En Bocagrande y sus veredas vecinas, los lancheros aprovechan las aguas altas para moverse entre los esteros, mientras las piangüeras trabajan durante las horas secas rebuscando conchas entre los lodos del manglar.
Es común que el territorio presente un continuo movimiento. Tanto o más se transforma la costa al pasar de los días: o bien las poderosas olas rompen arrancando la orilla, o bien los sedimentos se acumulan creando bahías nuevas.
Era el año 2022 cuando Gloria Palacios de Murillo, administradora del Hotel y Restaurante María del Mar, clavó una estaca en la arena durante la ‘puja’, como denominan los locales al período creciente del océano. Cada semana contaba pasos entre su señal de madera y el borde de la playa, para encontrar una distancia cada vez más corta.
La bocana, una entrada caudalosa del mar que asemeja un inmenso río fluyendo hacia el territorio, parecía perseguir al hotel y a Gloria.
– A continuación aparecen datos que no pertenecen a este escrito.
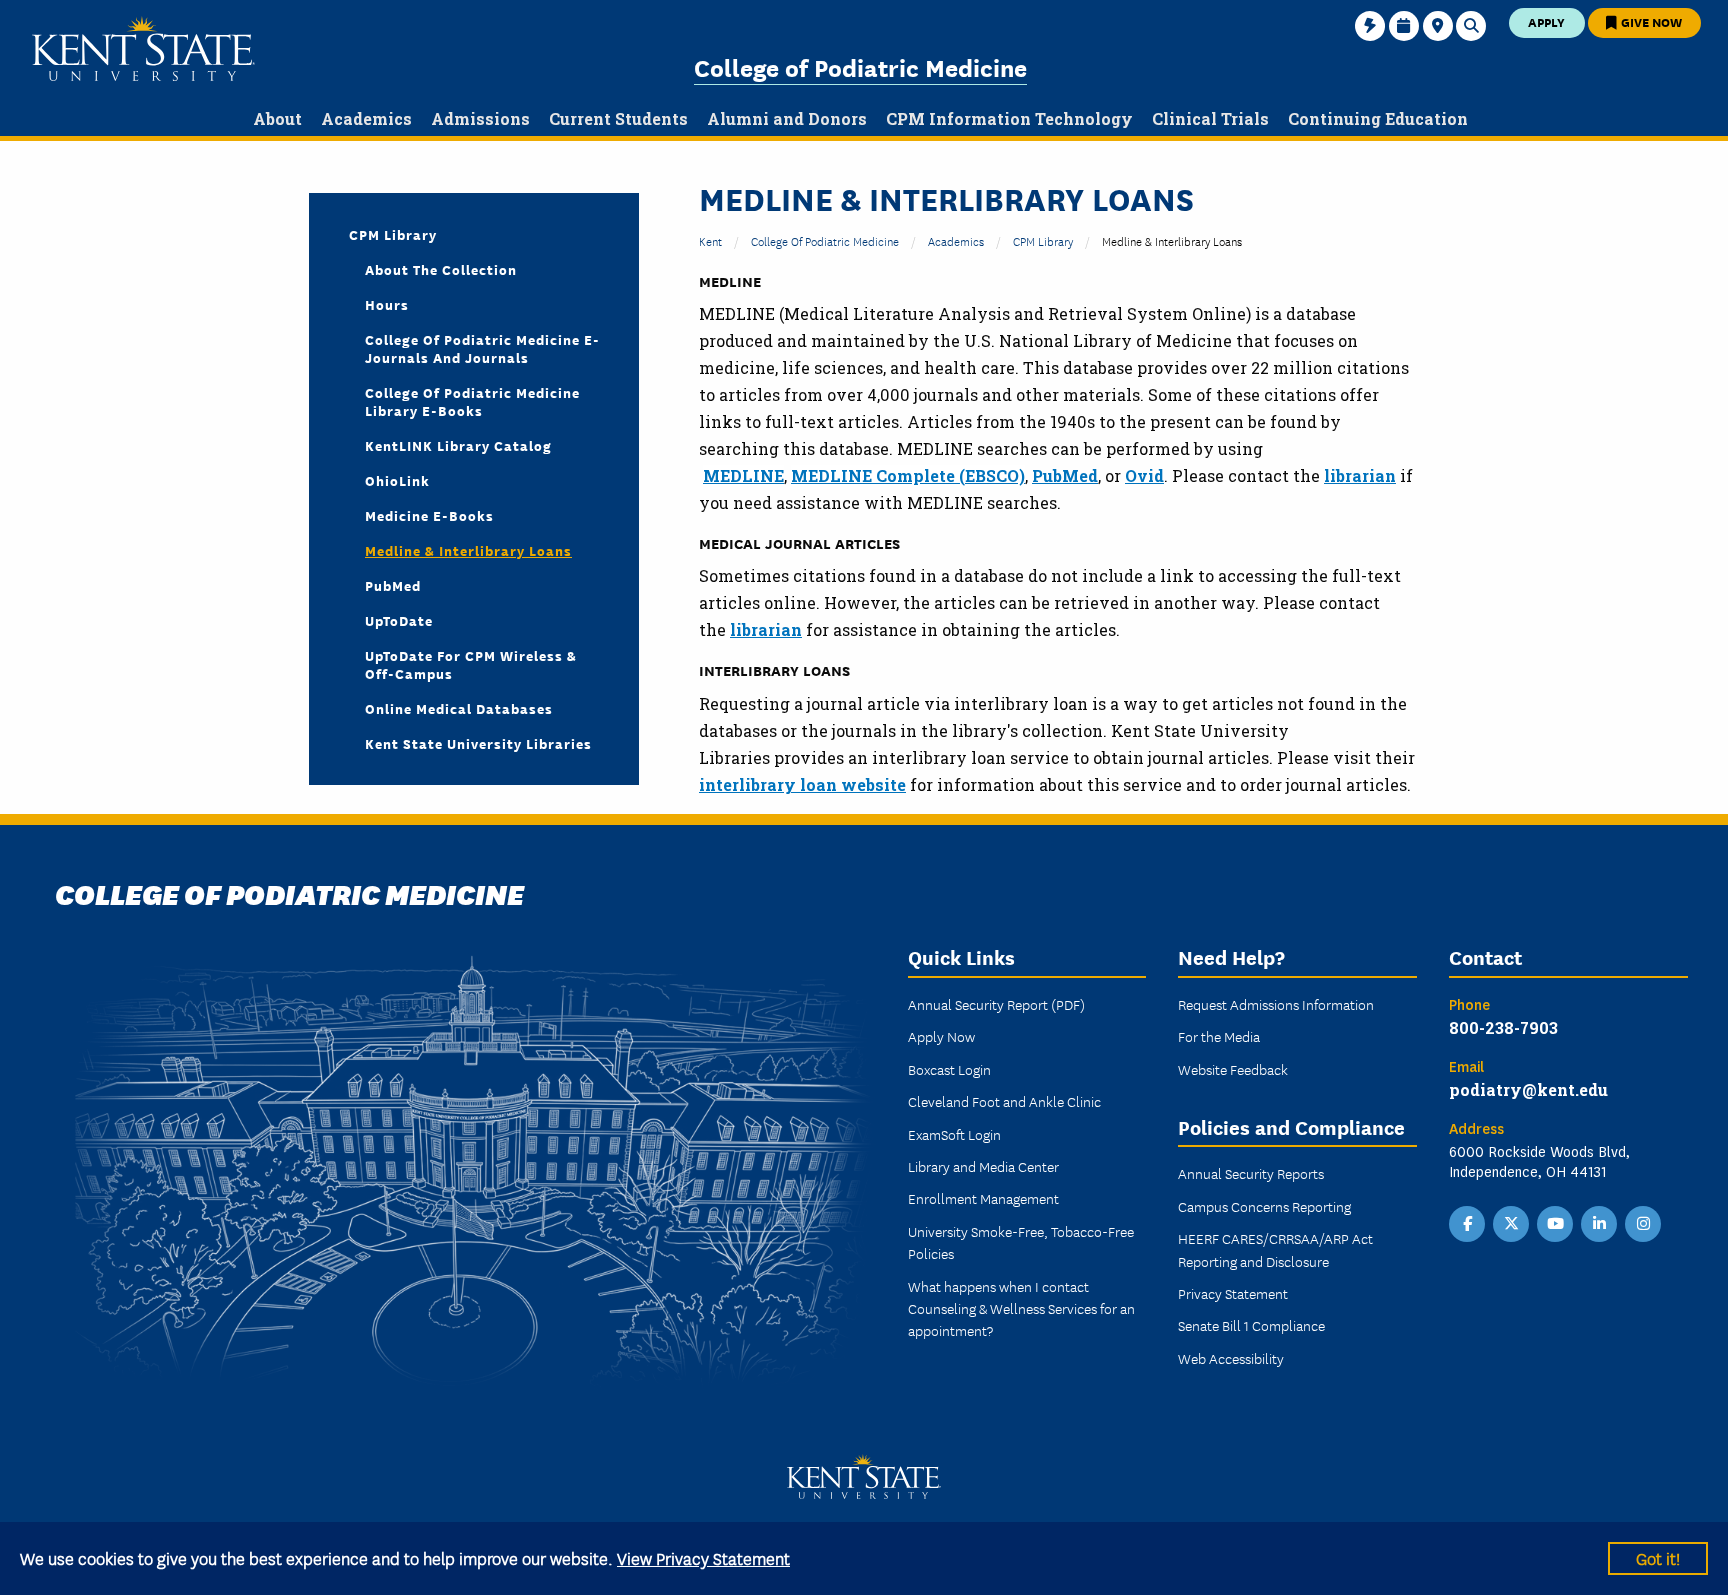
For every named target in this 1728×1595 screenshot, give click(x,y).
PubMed (393, 585)
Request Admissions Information (1276, 1004)
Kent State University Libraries (478, 743)
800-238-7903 (1503, 1027)
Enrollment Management (983, 1198)
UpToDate (399, 620)
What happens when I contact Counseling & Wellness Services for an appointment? (1021, 1308)
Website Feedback (1233, 1069)
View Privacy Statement (703, 1557)
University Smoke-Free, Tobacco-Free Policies (1021, 1242)
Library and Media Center (983, 1166)
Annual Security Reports (1251, 1173)
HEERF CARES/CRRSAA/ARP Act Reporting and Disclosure (1275, 1249)
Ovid (1144, 475)
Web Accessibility (1231, 1358)
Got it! (1658, 1557)
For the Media (1219, 1036)
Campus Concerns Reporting (1264, 1206)
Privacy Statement (1233, 1293)
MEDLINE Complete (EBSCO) (908, 475)
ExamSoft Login (954, 1134)
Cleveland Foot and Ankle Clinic (1004, 1101)
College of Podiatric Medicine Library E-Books (472, 401)
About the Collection (441, 269)
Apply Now (941, 1036)
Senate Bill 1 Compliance (1251, 1325)
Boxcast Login (949, 1069)
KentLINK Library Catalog (458, 445)
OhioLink (397, 480)
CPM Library (1043, 240)
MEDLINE (743, 475)
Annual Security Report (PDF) (996, 1004)
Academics (956, 240)
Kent (710, 240)
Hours (387, 304)
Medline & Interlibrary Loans (468, 550)
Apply (1546, 21)
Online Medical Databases (459, 708)
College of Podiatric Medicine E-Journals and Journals (482, 348)
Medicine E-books (429, 515)
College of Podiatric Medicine (860, 66)
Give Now (1650, 21)
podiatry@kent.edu (1528, 1089)
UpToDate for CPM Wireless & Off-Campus (471, 664)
Entonces tuvo que desplazar las cabañas de alojamiento durante los años anteriores y, al momento de clavar la estaca, temía que se las llevara el oleaje, con la sigilosa furia de su avance.
“Dejémoslas ahí, que el mar no llega”, le decían a la administradora los trabajadores confiados. “No, señor. Desbarátelas” replicaba ella, consciente de que el agua le quitaba semanalmente entre 10 y 15 pasos a su medición particular.
Los fenómenos de erosión y acreción, responsables del constante movimiento de las playas, son monitoreados por Parques Nacionales Naturales de Colombia y por el Centro de Investigaciones Oceanográficas del Pacífico. Sin embargo, ambas entidades explican que es inviable hacer una medición constante y zonificada del problema, debido a la gran extensión del territorio y al tiempo de procesamiento que requieren los análisis.
Por tanto, la medición de urgencia que realizó Gloria permitió al hotel retroceder a tiempo desde la costa, antes de que sus edificaciones colapsasen en el océano, cuyo lenguaje ya había aprendido por tanto huir de la bocana: “el mar te va viniendo, te va viniendo, y si él encuentra un obstáculo, empieza a hacerte más fuerte la erosión”, explica.

La memoria colectiva de los habitantes de las veredas que hoy integran el DNMI remite al maremoto de 1979. Olas de hasta tres metros de altura arrasaron numerosos pueblos del Pacífico colombiano. El Bocagrande viejo que los nativos recuerdan como un importante enclave turístico desapareció bajo el rotundo mar.
Por su parte, ante la constante amenaza del mar, Gloria percibió que a su alrededor el manglar permanecía imperturbable. Ocasionalmente durante la puja se ven allí algunos árboles tronchados, pero en el frondoso bosque se alzan gigantes los mangles rojos, que pueden vivir entre 50 y 100 años. “Este el sitio apropiado”, concluyó la administradora oriunda de Tumaco, “porque eso significa que resistió el maremoto”.
Las cabañas fueron desarmadas y construidas una y otra vez, cada vez más lejos de la orilla hasta definitivamente abandonar la costa y resguardarse en las entrañas del manglar, conectando el hotel con la playa a través de un breve sendero ecológico, que atraviesa la vegetación que ahora cumple su papel como barrera natural (vínculo a experiencias).
Y como si expresara la aprobación del mar, cuando la construcción finalizó dentro del bosque, la bocana se fue.